*GIVEN PASSAGE*.
--- Start ---

It then all changes as one of the same men from the start of the video enters a club, and then goes past a table with the sentence "Right About Now, The Funk Soul Brother." The mood then changes, with a cowboy lip syncing the song, until a woman puts on The Rockafeller Skank on a jukebox, with the cowboy breaking his drink, and the DJ playing the song, with people dancing, and blowing bubblegum. It then turns to a man sleeping, until the scene changes to the beach, where they are driving a buggy, as they go surfing. A record player hovers over the sea while they show close-up shots of surfing, until the Vinyl Player explodes at the end, and shows the last close-up shot of a man surfing.

Spike Jonze created an audition tape with the fictional dance company Torrance Community Dance Group performing to "The Rockafeller Skank"; a copy of this audition is featured on Fatboy Slim's Why Make Videos DVD. Jonze and the dance troupe would go on to create the official video for "Praise You". Fatboy Slim said it was a good idea, but he didn't really like it.

VH1 ranked "The Rockafeller Skank" as #95 in their 100 Greatest Songs of the 90s.

==Samples==

The song features the repeated line "Right about now, the funk soul brother / Check it out now, the funk soul brother", which is a truncated vocal sample of rapper Lord Finesse on the track "Vinyl Dogs Vibe" by Vinyl Dogs. The original line, a spoken-word introduction to the instrumental track, was "Check it out right about now, it's no other than the funk soul brother, the Lord Finesse. And you're welcome to the world of the Vinyl Dogs right about now".

Lord Finesse spoke about his "contribution" for the first time in 2019. He recalled receiving a fax about Fatboy Slim wanting to use his vocal sample for "The Rockafeller Skank", to which he agreed. However, he was shocked to learn the song was not what he had in mind, thinking it was going to be hip-hop and not big beat. He called it a "big mistake" and expressed regret for not listening to the song first before sending his approval and not having someone look at the contract before he signed it. Regardless, Lord Finesse remains proud of the success of "The Rockafeller Skank" but says it could have been his "retirement money".

--- End ---

*RECORDED INFORMATION*.
--- Start ---

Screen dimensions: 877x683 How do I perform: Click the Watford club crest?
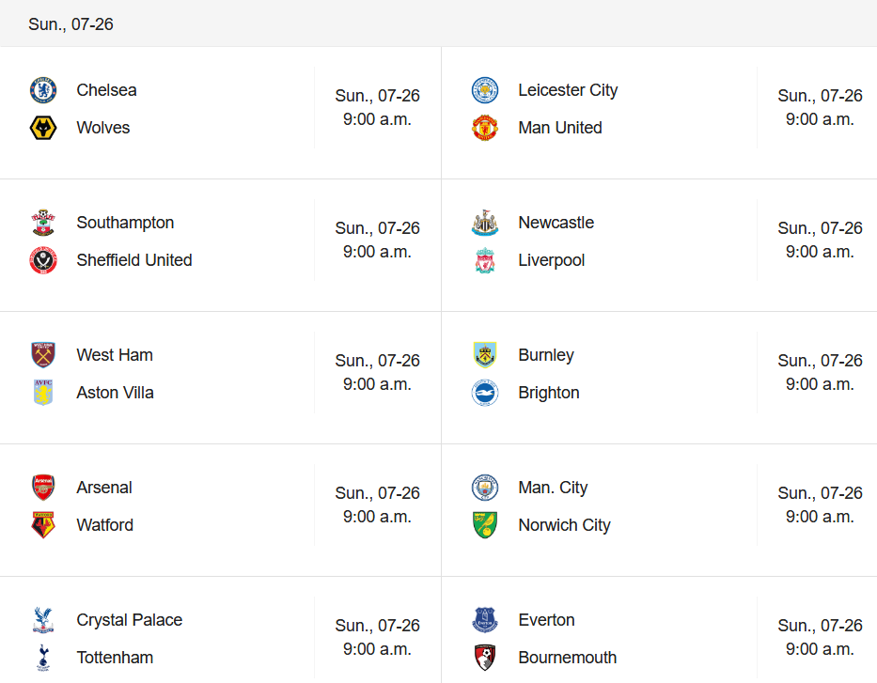(43, 525)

--- End ---

*TO BE DONE*.
**A)** Decide whether each statement agrees with the passage on "The Rockafeller Skank": (i) VH1 placed the song at #95 among its 100 Greatest Songs of the 90s; (ii) Lord Finesse first spoke about his contribution in 2015; (iii) Lord Finesse expected the song to be big beat. Answer yes or no for each, quoting the deciding words of the passage.
**B)** Quote the passage on "The Rockafeller Skank" from "Spike Jonze created" to "of the 90s.".
**C)** Write the next part of the passage on "The Rockafeller Skank", picking up after its final sentence.

*RESPONSES PER TASK*.
**A)**
(i) Yes: "VH1 ranked "The Rockafeller Skank" as #95 in their 100 Greatest Songs of the 90s."
(ii) No: "Lord Finesse spoke about his "contribution" for the first time in 2019."
(iii) No: "thinking it was going to be hip-hop and not big beat."

**B)**
Spike Jonze created an audition tape with the fictional dance company Torrance Community Dance Group performing to "The Rockafeller Skank"; a copy of this audition is featured on Fatboy Slim's Why Make Videos DVD. Jonze and the dance troupe would go on to create the official video for "Praise You". Fatboy Slim said it was a good idea, but he didn't really like it.

VH1 ranked "The Rockafeller Skank" as #95 in their 100 Greatest Songs of the 90s.

**C)**
The song also features eight other samples, including a sample of the song "Sliced Tomatoes" by the band Just Brothers (a popular Northern soul track); The Bobby Fuller Four's "I Fought the Law" (featuring DeWayne Quirico's drum intro); "Join the Gang" by David Bowie; "Who You Wit II" by Jay-Z (pitched down vocals saying "Rockafeller"); and a sample of "Beat Girl" by John Barry and his Orchestra. Guitar lines were also sampled from "Twistin' 'N' Twangin'" by Duane Eddy and "Why Can't You Love Me" by Brian Poole & The Tremeloes, along with a shout from the song "Soup" by the J.J. All-Stars.

Fatboy Slim has stated that to clear the samples and release the song he had to release 100% of the track's royalties, meaning he receives no royalties himself.

On the album, the track is preceded by a short conversation between a radio DJ and a caller named Brad requesting the song. A real conversation that took place on Boston station WBCN (now known as WBMX), the tape was played for Fatboy Slim, who persuaded the station to allow him to use the audio on the album.

==Legacy==
In 2022, Rolling Stone ranked "The Rockafeller Skank" number 199 in their list of the "200 Greatest Dance Songs of All Time". In 2025, Billboard magazine ranked it number 83 in their list of "The 100 Best Dance Songs of All Time", writing, "Fatboy Slim created a kaleidoscope of sound that's hypnotic and repetitive, but still manages to shift tempos and styles in the dazzling display from 1998, the era in which the English producer born Norman Cook was crossing over hard into pop culture (and the Hot 100) with his litany of era-defining hits. [...] Cook basically Frankensteins together the song from various elements, while adding his own flair to create the big beat essential."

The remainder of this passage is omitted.